Updated: October 28, 2020

Certificate management

N-able N-central uses an SSL connection to communicate between the N-able N-central server and all monitored devices. By default, the URL of a secure central server begins with HTTPS.

Certificates are only available at the System Level for the System or Product Administrator level accounts. Service Organization and Customer or Site level accounts will not be able to access this feature.

Before you can access N-able N-central over a secure connection, you need to generate a server key and SSL certificate. A generated SSL certificate is a self-signed certificate. If you would like the certificate signed by a certificate signing authority, you can download the certificate and send it to the authority. After your receive the signed certificate, you can upload it to N-able N-central.

SSL certificates are used by HTTPS to validate the identity of servers. To make a secure connection, a client needs a mechanism to ensure that the server is valid and SSL certificates serve that purpose.

An individual certificate must be signed by a recognized and trusted signing authority. These authorities are commonly referred to as CAs with popular examples including Verisign and Go-Daddy. The principle is similar to what you might do when you are told something new. If a random person passes on some information, ordinarily you would not trust it unless the person can tell you the source of their information. You would then consider how trustworthy that source is and evaluate the validity of the information based on that trustworthiness. This is often referred to as a "chain of trust".

The SSL certificate chain of trust comprises:

  • a root certificate
  • one or more Intermediate certificates
  • the server SSL certificate

Intermediate certificates exist for a number of reasons. The validity and authoritativeness of a root certificate would be diluted if it were to sign all certificates itself and so intermediate certificates are delegated to be the signing authority. In some cases, the CAs will also generate intermediate certificates based on the purpose of the certificates they are signing. For example, temporary certificates are signed using one intermediate certificate while long term certificates are signed using another.

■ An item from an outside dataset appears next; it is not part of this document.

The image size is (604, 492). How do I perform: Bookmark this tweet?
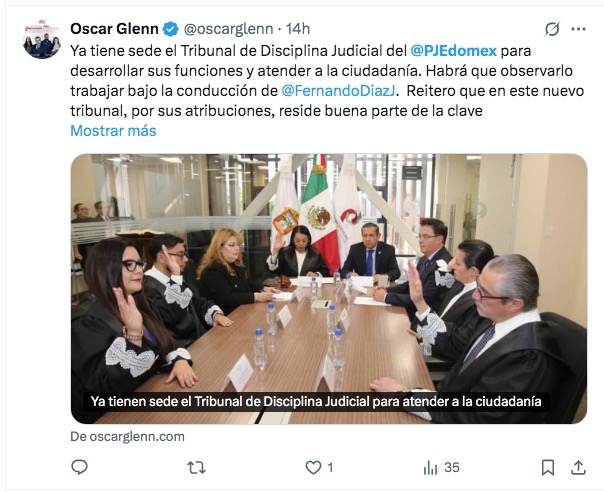click(x=548, y=468)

For a web client to validate certificates, it must include a list of all certificates used to sign the certification offered by a website. As there can be a very large number of intermediate certificates involved, most web servers do not offer only their own certificate. Instead, they present all or most of the certificates obtained between themselves and the root certificate. This bundle of certificates is referred to as a certificate chain. Web browsers have their own certificate stores which contain most, if not all, of the root certificates as well as a number of intermediate certificates which are trusted by default. When a client connects using HTTPS, the client receives the certificate chain from the server and follows it back to a trusted certificate in order to determine the validity of the received certificate.

As with any technology, changes have been made to the certificate system. Some issued certificates are condensed certificates that include all levels as one individual certificate rather than as a chain of certificates. While this is growing in popularity, N-able N-central does not support condensed certificates at this time but relies on a chain of individual certificates.

The signed certificate will be added to the end of the final chained certificate file.

Wildcard certificates

Wildcard Certificates are certificates assigned to a domain, such as .example.com, and can be applied on any third-level address (mail.example.com, home.example.com) using the same certificate.

You cannot generate or export a wildcard certificate using your N-able N-central server.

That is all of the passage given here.